_Exercise prompt_:
Please copy each line of the records below that includes the word "relative".

----- Material provided

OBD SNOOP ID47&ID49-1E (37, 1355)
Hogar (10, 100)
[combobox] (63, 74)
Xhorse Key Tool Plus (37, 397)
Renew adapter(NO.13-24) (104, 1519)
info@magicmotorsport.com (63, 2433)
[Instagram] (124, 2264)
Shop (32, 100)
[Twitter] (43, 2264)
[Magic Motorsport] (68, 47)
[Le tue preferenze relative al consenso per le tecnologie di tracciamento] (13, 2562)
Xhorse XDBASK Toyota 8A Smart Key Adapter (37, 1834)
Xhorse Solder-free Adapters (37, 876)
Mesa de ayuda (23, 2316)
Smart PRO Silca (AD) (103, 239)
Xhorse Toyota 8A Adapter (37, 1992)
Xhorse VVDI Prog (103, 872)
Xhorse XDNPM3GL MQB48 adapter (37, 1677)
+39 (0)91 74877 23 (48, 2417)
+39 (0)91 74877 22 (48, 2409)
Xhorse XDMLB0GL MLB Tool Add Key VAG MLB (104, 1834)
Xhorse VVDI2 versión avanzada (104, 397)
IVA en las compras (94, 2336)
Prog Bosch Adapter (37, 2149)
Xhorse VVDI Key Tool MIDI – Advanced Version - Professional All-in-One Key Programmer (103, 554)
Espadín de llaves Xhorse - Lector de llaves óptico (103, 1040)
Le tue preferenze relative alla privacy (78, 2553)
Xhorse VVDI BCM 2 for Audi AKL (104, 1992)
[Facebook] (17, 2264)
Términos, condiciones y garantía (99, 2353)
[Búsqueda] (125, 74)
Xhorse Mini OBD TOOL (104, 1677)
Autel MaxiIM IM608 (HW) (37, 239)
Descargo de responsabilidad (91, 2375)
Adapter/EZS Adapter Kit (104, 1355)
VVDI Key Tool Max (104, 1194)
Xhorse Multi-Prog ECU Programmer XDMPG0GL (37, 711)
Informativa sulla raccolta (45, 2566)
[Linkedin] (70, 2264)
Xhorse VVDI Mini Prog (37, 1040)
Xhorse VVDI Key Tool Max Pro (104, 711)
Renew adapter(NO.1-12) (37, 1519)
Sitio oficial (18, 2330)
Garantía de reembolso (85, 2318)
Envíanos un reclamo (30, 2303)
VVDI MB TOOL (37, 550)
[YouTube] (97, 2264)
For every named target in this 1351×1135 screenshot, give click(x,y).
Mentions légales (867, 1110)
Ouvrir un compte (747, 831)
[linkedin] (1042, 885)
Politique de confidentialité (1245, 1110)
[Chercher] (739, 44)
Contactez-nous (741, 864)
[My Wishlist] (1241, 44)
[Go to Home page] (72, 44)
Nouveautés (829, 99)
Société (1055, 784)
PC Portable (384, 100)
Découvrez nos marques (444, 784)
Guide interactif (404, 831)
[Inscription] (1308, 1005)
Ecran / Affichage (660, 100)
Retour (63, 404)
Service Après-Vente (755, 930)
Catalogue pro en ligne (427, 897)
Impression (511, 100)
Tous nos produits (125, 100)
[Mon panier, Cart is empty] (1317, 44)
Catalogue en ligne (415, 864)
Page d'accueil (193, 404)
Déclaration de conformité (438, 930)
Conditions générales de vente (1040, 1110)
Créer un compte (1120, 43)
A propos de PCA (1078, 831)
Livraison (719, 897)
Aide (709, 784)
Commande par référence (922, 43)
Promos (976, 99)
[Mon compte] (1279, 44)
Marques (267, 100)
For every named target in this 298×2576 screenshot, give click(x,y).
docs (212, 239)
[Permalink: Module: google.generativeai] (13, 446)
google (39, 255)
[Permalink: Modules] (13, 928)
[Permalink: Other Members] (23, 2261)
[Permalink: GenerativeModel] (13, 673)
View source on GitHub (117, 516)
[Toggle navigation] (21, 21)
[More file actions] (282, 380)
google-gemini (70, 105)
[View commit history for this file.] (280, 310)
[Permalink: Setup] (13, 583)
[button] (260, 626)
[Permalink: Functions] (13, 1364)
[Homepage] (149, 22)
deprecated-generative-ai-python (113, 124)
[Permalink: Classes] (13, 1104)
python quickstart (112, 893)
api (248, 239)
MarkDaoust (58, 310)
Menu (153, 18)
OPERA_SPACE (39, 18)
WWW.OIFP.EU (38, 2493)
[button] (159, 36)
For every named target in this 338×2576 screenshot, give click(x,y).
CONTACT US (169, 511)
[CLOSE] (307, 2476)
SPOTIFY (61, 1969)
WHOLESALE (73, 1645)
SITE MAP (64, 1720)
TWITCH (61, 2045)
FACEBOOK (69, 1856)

----------

_Answer to the problem_:
[Le tue preferenze relative al consenso per le tecnologie di tracciamento] (13, 2562)
Le tue preferenze relative alla privacy (78, 2553)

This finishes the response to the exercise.